Repercussão negativa 

Pelo Twitter, internautas reagiram à postagem de Lula, com ironias e pedidos de verificação de mentiras propagadas pelos governistas. O jornalista Ricardo Noblat, que na época das eleições tuitou uma declaração de voto em Lula ao afirmar que “É preciso derrotar Bolsonaro. E de preferência no primeiro turno”, também criticou a iniciativa, classificando-a como “ideia de jerico”. “O Poder mente, seja ele qual for. Sempre foi assim e sempre será. Mente-se mais em regimes autoritários, autocráticos, mas nas democracias também se mente muito”, acentua.

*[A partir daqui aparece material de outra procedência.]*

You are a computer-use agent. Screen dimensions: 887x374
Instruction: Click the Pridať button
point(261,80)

Noblat recorda que, se o objetivo da Secom é “desmentir notícias que incomodem o governo”, há agências certificadas que já se ocupam “mesmo dessas, ou principalmente dessas” situações. “Desconfie, desconfie muito dos que os governos dizem, embora eles não admitam que mentem. E de iniciativas que eles possam ter em defesa do que apresentam como verdade”, alerta.

A plataforma de Lula também foi criticada pela agência de checagens Lupa, que acusou o governo de usar os conteúdos sem aviso prévio. “Do total de conteúdos disponíveis no portal, 12 foram feitos a partir de verificações publicadas pelos sites Fato ou Fake, Aos Fatos e Lupa, com referência e link direto. As duas últimas, porém, não foram comunicadas sobre o uso de suas checagens no site. Também não está claro o critério de utilização — há, por exemplo, uma checagem da Lupa produzida em novembro de 2022, ou seja, antes de o governo Lula tomar posse”, afirma.

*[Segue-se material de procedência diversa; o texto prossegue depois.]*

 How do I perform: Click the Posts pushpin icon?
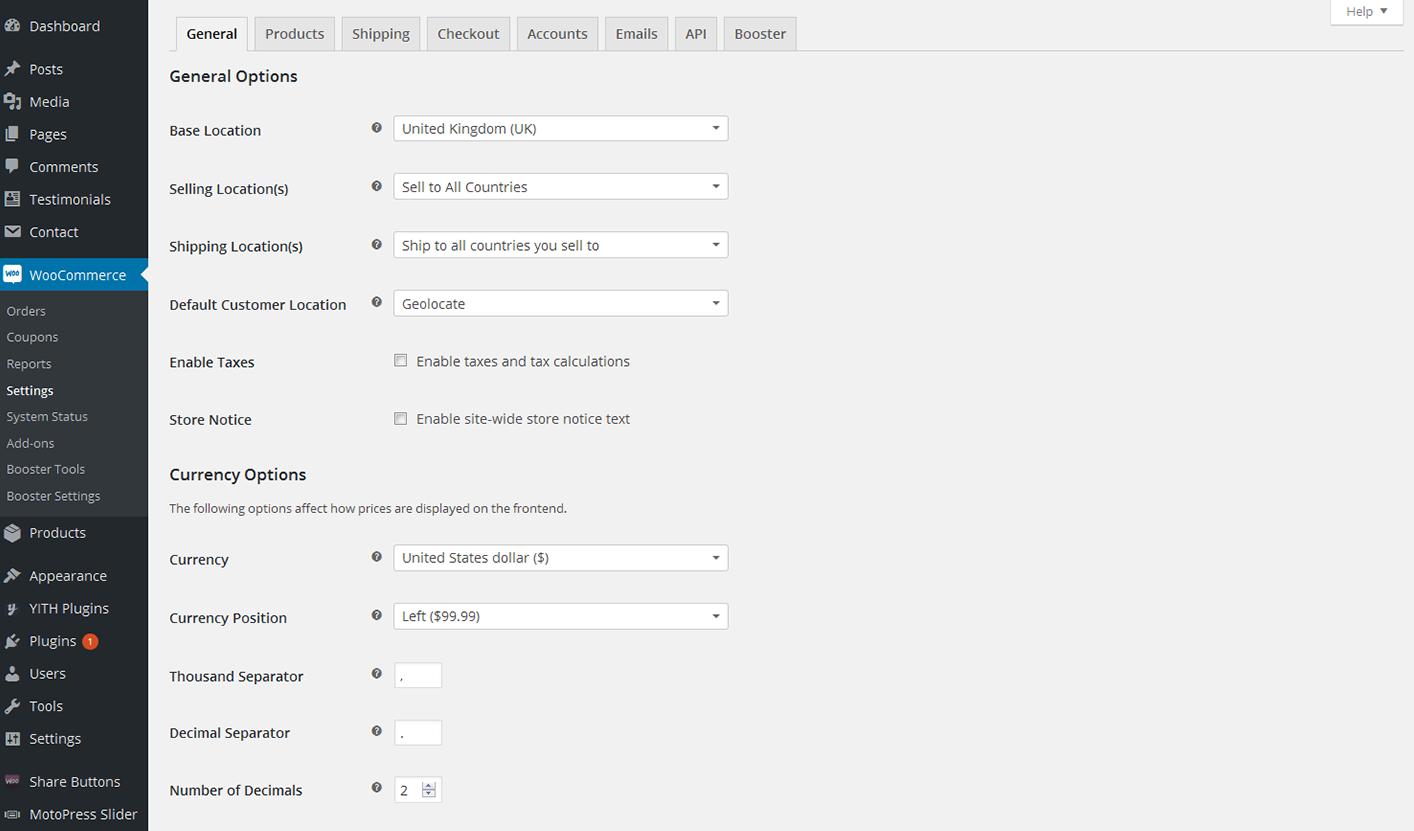(x=13, y=69)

A Lupa critica ainda que a maioria dos conteúdos produzidos pela equipe da Secom “não fornecem nenhum tipo de evidência direta sobre a afirmação que está sendo verificada”. “Um dos textos, por exemplo, é uma “verificação” de uma afirmação de que o governo teria cortado R$ 4 bilhões de verbas para Ciência e Tecnologia. O texto diz que o Fundo Nacional de Desenvolvimento Científico e Tecnológico (FNDCT) deve receber R$ 9,96 bilhões, mas não apresenta nenhuma fonte que comprove isso — como, por exemplo, o orçamento de 2023”.